▶ [Listed entries]
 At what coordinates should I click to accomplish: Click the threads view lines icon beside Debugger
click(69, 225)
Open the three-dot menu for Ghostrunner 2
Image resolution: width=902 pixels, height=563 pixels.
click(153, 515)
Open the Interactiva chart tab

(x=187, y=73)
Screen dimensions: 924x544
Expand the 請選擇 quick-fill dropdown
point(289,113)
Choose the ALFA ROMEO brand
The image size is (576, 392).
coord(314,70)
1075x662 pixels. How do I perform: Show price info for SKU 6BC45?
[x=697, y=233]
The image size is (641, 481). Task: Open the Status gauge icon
---
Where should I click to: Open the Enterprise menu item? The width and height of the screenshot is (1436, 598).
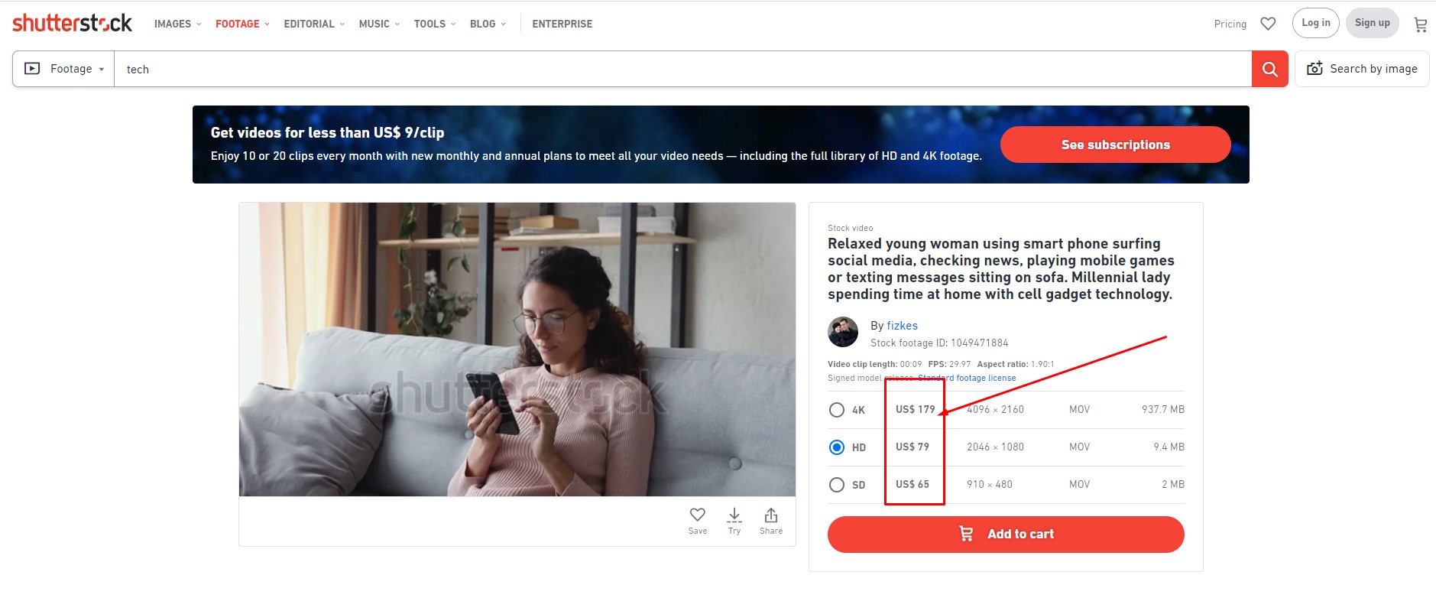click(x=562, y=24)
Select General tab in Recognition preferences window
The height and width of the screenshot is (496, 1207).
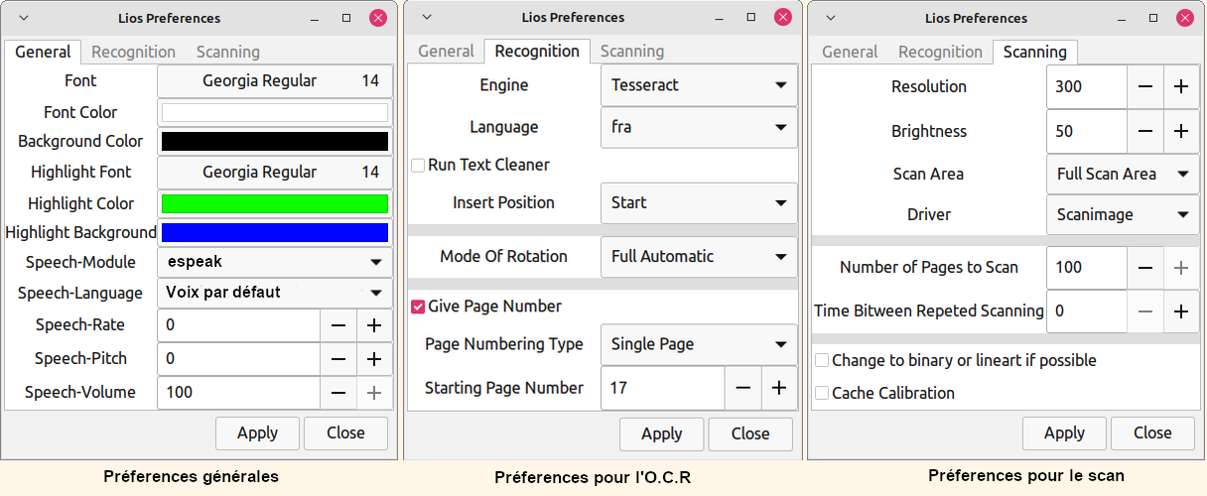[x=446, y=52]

▶ [Task requirements]
Could you set down, word for word, only the lines above from the line with "At what coordinates" to the line with "The image size is (641, 481).", including both?

▶ [Solution to this task]
 At what coordinates should I click to accomplish: Click the threads view lines icon beside Debugger
click(69, 225)
Open the three-dot menu for Ghostrunner 2
Image resolution: width=902 pixels, height=563 pixels.
click(153, 515)
Open the Interactiva chart tab

(x=187, y=73)
Screen dimensions: 924x544
Expand the 請選擇 quick-fill dropdown
point(289,113)
Choose the ALFA ROMEO brand
The image size is (576, 392).
coord(314,70)
1075x662 pixels. How do I perform: Show price info for SKU 6BC45?
[x=697, y=233]
The image size is (641, 481). Task: Open the Status gauge icon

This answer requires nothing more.